TASK OBJECTIVE → Please reproduce the listing below word for word, keeping every line in its original order.

--- Start of EXTRACTED RECORDS ---

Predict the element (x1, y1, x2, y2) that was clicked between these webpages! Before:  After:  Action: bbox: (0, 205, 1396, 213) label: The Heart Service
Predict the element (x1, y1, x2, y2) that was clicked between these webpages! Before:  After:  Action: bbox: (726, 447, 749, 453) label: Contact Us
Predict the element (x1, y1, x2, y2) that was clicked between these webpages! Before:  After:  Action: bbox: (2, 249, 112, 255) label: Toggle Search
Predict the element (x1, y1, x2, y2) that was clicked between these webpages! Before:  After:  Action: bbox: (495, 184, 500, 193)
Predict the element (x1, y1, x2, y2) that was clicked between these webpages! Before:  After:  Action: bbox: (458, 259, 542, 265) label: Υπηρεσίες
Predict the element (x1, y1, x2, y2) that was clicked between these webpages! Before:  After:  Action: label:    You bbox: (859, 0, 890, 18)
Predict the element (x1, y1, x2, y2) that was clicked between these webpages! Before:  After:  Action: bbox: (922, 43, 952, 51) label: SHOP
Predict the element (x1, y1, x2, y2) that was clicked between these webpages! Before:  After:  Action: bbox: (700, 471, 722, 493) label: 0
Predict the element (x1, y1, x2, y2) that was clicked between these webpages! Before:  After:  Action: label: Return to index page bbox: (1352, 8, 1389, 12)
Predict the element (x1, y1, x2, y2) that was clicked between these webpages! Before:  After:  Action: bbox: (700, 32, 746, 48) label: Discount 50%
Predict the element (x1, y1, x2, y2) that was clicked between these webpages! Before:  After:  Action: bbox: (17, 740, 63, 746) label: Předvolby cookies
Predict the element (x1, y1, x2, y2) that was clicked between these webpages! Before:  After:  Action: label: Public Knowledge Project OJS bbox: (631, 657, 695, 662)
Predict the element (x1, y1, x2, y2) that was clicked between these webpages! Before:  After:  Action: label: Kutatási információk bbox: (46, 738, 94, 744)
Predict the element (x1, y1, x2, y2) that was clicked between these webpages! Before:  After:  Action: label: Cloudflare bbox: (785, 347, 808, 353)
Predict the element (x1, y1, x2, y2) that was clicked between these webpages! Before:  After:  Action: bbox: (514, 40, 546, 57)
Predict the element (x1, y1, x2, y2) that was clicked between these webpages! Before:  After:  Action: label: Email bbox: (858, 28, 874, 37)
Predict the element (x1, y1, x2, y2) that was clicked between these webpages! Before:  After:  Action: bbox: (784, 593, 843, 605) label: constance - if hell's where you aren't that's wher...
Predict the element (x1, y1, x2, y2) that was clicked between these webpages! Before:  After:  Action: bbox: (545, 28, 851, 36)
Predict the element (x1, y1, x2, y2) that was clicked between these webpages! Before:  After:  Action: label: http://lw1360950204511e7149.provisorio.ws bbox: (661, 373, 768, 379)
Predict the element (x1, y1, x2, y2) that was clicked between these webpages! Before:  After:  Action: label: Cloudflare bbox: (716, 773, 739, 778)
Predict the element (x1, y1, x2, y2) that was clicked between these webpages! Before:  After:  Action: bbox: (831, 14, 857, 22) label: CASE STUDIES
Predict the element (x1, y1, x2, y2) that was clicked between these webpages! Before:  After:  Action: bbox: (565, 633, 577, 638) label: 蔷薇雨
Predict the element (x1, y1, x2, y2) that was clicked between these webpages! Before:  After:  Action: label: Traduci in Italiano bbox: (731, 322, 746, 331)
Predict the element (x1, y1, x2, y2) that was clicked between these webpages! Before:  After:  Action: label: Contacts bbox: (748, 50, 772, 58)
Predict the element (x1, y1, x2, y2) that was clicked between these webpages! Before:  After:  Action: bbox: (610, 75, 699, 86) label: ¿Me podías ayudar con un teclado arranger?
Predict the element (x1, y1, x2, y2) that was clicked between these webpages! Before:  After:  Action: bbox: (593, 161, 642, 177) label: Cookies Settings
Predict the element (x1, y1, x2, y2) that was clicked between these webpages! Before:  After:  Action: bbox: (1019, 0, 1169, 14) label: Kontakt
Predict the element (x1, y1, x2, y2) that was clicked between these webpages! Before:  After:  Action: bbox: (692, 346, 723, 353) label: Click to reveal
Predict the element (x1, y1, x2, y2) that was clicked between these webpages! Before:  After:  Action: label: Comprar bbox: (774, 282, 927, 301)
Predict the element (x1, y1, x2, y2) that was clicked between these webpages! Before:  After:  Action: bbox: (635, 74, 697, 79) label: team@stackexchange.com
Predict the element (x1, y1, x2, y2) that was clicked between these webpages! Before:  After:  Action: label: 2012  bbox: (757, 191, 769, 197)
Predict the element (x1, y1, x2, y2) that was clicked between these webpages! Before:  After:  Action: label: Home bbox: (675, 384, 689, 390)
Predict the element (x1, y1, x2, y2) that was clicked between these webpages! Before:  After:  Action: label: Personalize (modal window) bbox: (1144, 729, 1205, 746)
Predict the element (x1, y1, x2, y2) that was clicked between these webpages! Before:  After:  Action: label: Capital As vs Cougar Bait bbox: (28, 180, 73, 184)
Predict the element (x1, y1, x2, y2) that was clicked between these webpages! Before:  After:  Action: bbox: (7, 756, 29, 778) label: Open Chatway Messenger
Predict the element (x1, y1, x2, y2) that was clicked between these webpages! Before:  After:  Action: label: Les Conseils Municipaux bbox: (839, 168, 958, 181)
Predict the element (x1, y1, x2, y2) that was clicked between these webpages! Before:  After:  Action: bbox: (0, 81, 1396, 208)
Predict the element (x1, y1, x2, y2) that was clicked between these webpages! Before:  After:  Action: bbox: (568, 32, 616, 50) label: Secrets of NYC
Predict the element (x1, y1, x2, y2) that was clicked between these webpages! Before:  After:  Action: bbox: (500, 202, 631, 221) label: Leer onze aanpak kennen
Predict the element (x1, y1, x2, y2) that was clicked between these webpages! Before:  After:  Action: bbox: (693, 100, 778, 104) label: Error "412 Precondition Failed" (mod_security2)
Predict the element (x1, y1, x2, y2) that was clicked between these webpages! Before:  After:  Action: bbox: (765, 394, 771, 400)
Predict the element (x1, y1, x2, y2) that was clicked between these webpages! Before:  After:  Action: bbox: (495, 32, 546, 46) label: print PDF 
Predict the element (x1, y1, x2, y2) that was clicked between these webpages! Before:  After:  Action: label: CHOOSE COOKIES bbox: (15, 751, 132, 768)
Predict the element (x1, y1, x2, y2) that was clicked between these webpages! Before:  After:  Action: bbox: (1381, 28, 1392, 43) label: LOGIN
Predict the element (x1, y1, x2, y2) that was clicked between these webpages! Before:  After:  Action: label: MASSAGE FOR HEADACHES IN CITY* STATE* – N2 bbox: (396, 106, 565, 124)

--- End of EXTRACTED RECORDS ---

RIGHT ANSWER →
Predict the element (x1, y1, x2, y2) that was clicked between these webpages! Before:  After:  Action: bbox: (0, 205, 1396, 213) label: The Heart Service
Predict the element (x1, y1, x2, y2) that was clicked between these webpages! Before:  After:  Action: bbox: (726, 447, 749, 453) label: Contact Us
Predict the element (x1, y1, x2, y2) that was clicked between these webpages! Before:  After:  Action: bbox: (2, 249, 112, 255) label: Toggle Search
Predict the element (x1, y1, x2, y2) that was clicked between these webpages! Before:  After:  Action: bbox: (495, 184, 500, 193)
Predict the element (x1, y1, x2, y2) that was clicked between these webpages! Before:  After:  Action: bbox: (458, 259, 542, 265) label: Υπηρεσίες
Predict the element (x1, y1, x2, y2) that was clicked between these webpages! Before:  After:  Action: label:    You bbox: (859, 0, 890, 18)
Predict the element (x1, y1, x2, y2) that was clicked between these webpages! Before:  After:  Action: bbox: (922, 43, 952, 51) label: SHOP
Predict the element (x1, y1, x2, y2) that was clicked between these webpages! Before:  After:  Action: bbox: (700, 471, 722, 493) label: 0
Predict the element (x1, y1, x2, y2) that was clicked between these webpages! Before:  After:  Action: label: Return to index page bbox: (1352, 8, 1389, 12)
Predict the element (x1, y1, x2, y2) that was clicked between these webpages! Before:  After:  Action: bbox: (700, 32, 746, 48) label: Discount 50%
Predict the element (x1, y1, x2, y2) that was clicked between these webpages! Before:  After:  Action: bbox: (17, 740, 63, 746) label: Předvolby cookies
Predict the element (x1, y1, x2, y2) that was clicked between these webpages! Before:  After:  Action: label: Public Knowledge Project OJS bbox: (631, 657, 695, 662)
Predict the element (x1, y1, x2, y2) that was clicked between these webpages! Before:  After:  Action: label: Kutatási információk bbox: (46, 738, 94, 744)
Predict the element (x1, y1, x2, y2) that was clicked between these webpages! Before:  After:  Action: label: Cloudflare bbox: (785, 347, 808, 353)
Predict the element (x1, y1, x2, y2) that was clicked between these webpages! Before:  After:  Action: bbox: (514, 40, 546, 57)
Predict the element (x1, y1, x2, y2) that was clicked between these webpages! Before:  After:  Action: label: Email bbox: (858, 28, 874, 37)
Predict the element (x1, y1, x2, y2) that was clicked between these webpages! Before:  After:  Action: bbox: (784, 593, 843, 605) label: constance - if hell's where you aren't that's wher...
Predict the element (x1, y1, x2, y2) that was clicked between these webpages! Before:  After:  Action: bbox: (545, 28, 851, 36)
Predict the element (x1, y1, x2, y2) that was clicked between these webpages! Before:  After:  Action: label: http://lw1360950204511e7149.provisorio.ws bbox: (661, 373, 768, 379)
Predict the element (x1, y1, x2, y2) that was clicked between these webpages! Before:  After:  Action: label: Cloudflare bbox: (716, 773, 739, 778)
Predict the element (x1, y1, x2, y2) that was clicked between these webpages! Before:  After:  Action: bbox: (831, 14, 857, 22) label: CASE STUDIES
Predict the element (x1, y1, x2, y2) that was clicked between these webpages! Before:  After:  Action: bbox: (565, 633, 577, 638) label: 蔷薇雨
Predict the element (x1, y1, x2, y2) that was clicked between these webpages! Before:  After:  Action: label: Traduci in Italiano bbox: (731, 322, 746, 331)
Predict the element (x1, y1, x2, y2) that was clicked between these webpages! Before:  After:  Action: label: Contacts bbox: (748, 50, 772, 58)
Predict the element (x1, y1, x2, y2) that was clicked between these webpages! Before:  After:  Action: bbox: (610, 75, 699, 86) label: ¿Me podías ayudar con un teclado arranger?
Predict the element (x1, y1, x2, y2) that was clicked between these webpages! Before:  After:  Action: bbox: (593, 161, 642, 177) label: Cookies Settings
Predict the element (x1, y1, x2, y2) that was clicked between these webpages! Before:  After:  Action: bbox: (1019, 0, 1169, 14) label: Kontakt
Predict the element (x1, y1, x2, y2) that was clicked between these webpages! Before:  After:  Action: bbox: (692, 346, 723, 353) label: Click to reveal
Predict the element (x1, y1, x2, y2) that was clicked between these webpages! Before:  After:  Action: label: Comprar bbox: (774, 282, 927, 301)
Predict the element (x1, y1, x2, y2) that was clicked between these webpages! Before:  After:  Action: bbox: (635, 74, 697, 79) label: team@stackexchange.com
Predict the element (x1, y1, x2, y2) that was clicked between these webpages! Before:  After:  Action: label: 2012  bbox: (757, 191, 769, 197)
Predict the element (x1, y1, x2, y2) that was clicked between these webpages! Before:  After:  Action: label: Home bbox: (675, 384, 689, 390)
Predict the element (x1, y1, x2, y2) that was clicked between these webpages! Before:  After:  Action: label: Personalize (modal window) bbox: (1144, 729, 1205, 746)
Predict the element (x1, y1, x2, y2) that was clicked between these webpages! Before:  After:  Action: label: Capital As vs Cougar Bait bbox: (28, 180, 73, 184)
Predict the element (x1, y1, x2, y2) that was clicked between these webpages! Before:  After:  Action: bbox: (7, 756, 29, 778) label: Open Chatway Messenger
Predict the element (x1, y1, x2, y2) that was clicked between these webpages! Before:  After:  Action: label: Les Conseils Municipaux bbox: (839, 168, 958, 181)
Predict the element (x1, y1, x2, y2) that was clicked between these webpages! Before:  After:  Action: bbox: (0, 81, 1396, 208)
Predict the element (x1, y1, x2, y2) that was clicked between these webpages! Before:  After:  Action: bbox: (568, 32, 616, 50) label: Secrets of NYC
Predict the element (x1, y1, x2, y2) that was clicked between these webpages! Before:  After:  Action: bbox: (500, 202, 631, 221) label: Leer onze aanpak kennen
Predict the element (x1, y1, x2, y2) that was clicked between these webpages! Before:  After:  Action: bbox: (693, 100, 778, 104) label: Error "412 Precondition Failed" (mod_security2)
Predict the element (x1, y1, x2, y2) that was clicked between these webpages! Before:  After:  Action: bbox: (765, 394, 771, 400)
Predict the element (x1, y1, x2, y2) that was clicked between these webpages! Before:  After:  Action: bbox: (495, 32, 546, 46) label: print PDF 
Predict the element (x1, y1, x2, y2) that was clicked between these webpages! Before:  After:  Action: label: CHOOSE COOKIES bbox: (15, 751, 132, 768)
Predict the element (x1, y1, x2, y2) that was clicked between these webpages! Before:  After:  Action: bbox: (1381, 28, 1392, 43) label: LOGIN
Predict the element (x1, y1, x2, y2) that was clicked between these webpages! Before:  After:  Action: label: MASSAGE FOR HEADACHES IN CITY* STATE* – N2 bbox: (396, 106, 565, 124)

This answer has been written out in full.